Task directions » Begin at the line containing "Task: Enable the Data przyjęcia checkbox" and copy exactly through the last line of the listing, skipping every picture.

Material for this exercise »
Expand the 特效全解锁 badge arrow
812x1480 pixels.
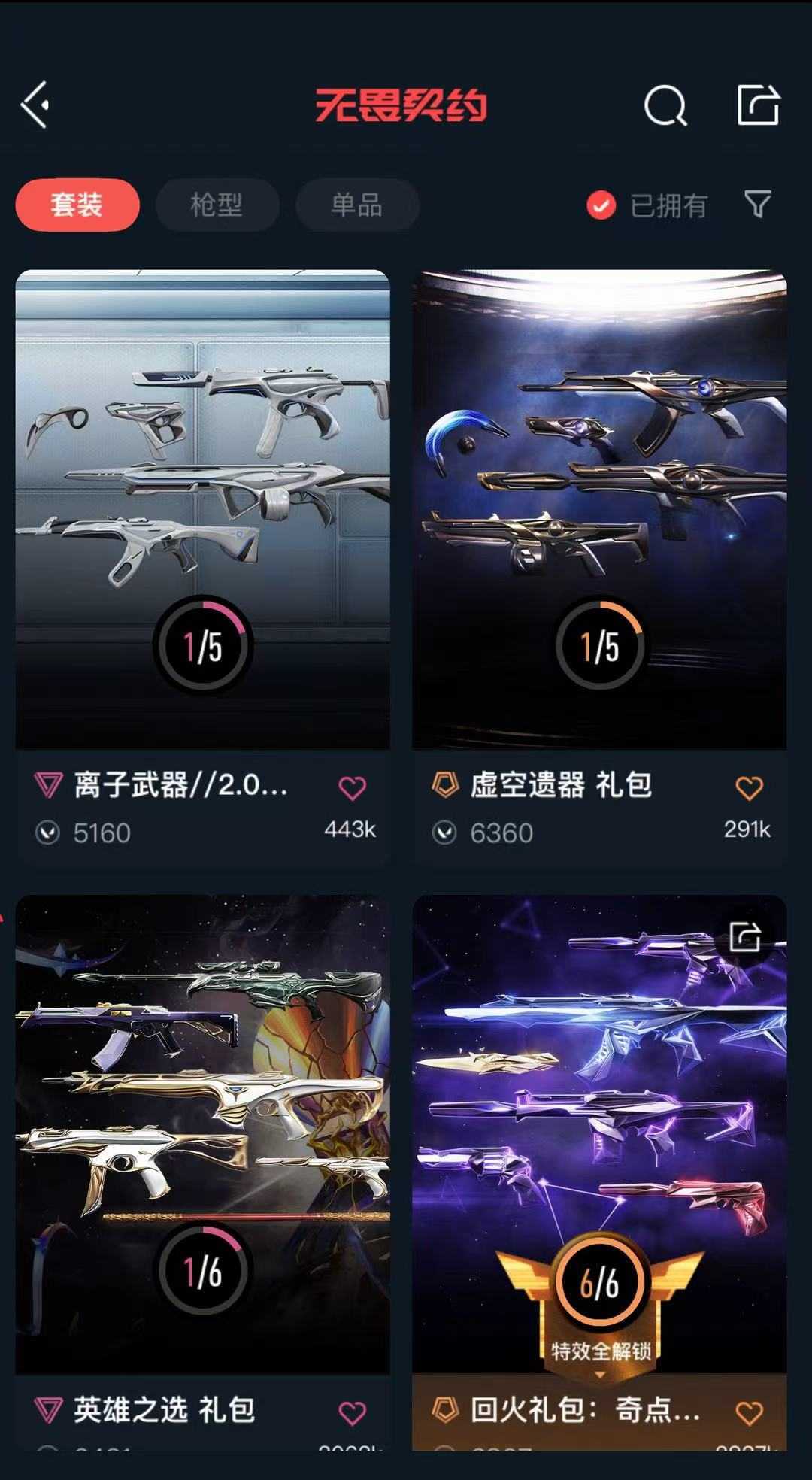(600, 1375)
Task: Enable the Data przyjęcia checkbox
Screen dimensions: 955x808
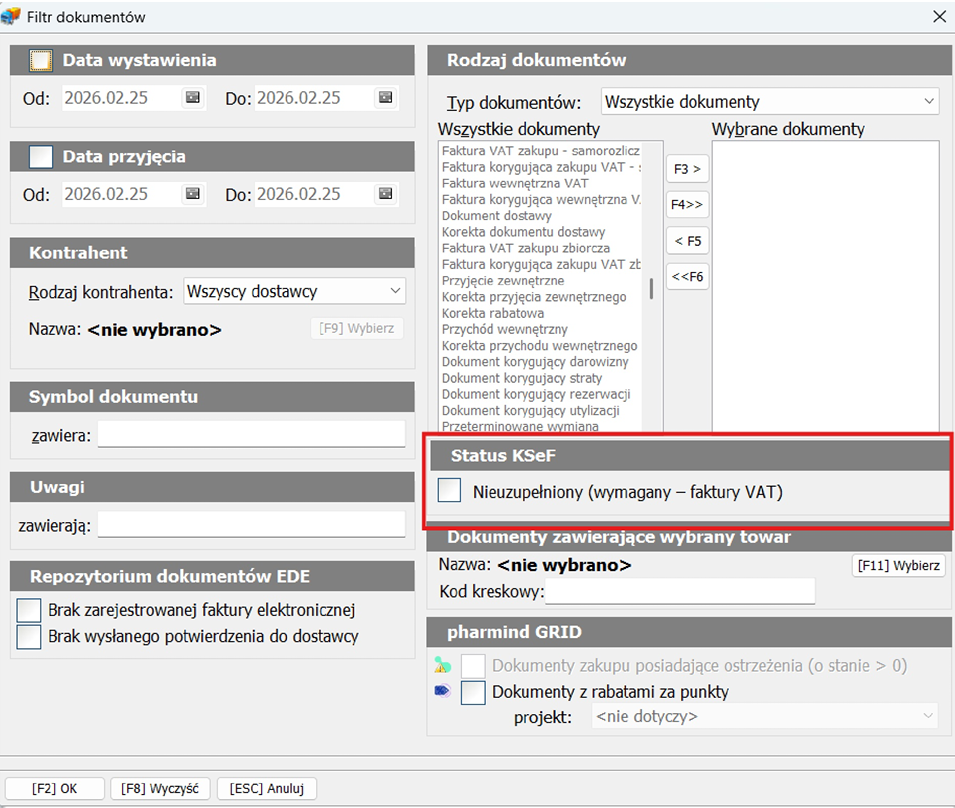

Your response »
Task: Enable the Data przyjęcia checkbox
Screen dimensions: 955x808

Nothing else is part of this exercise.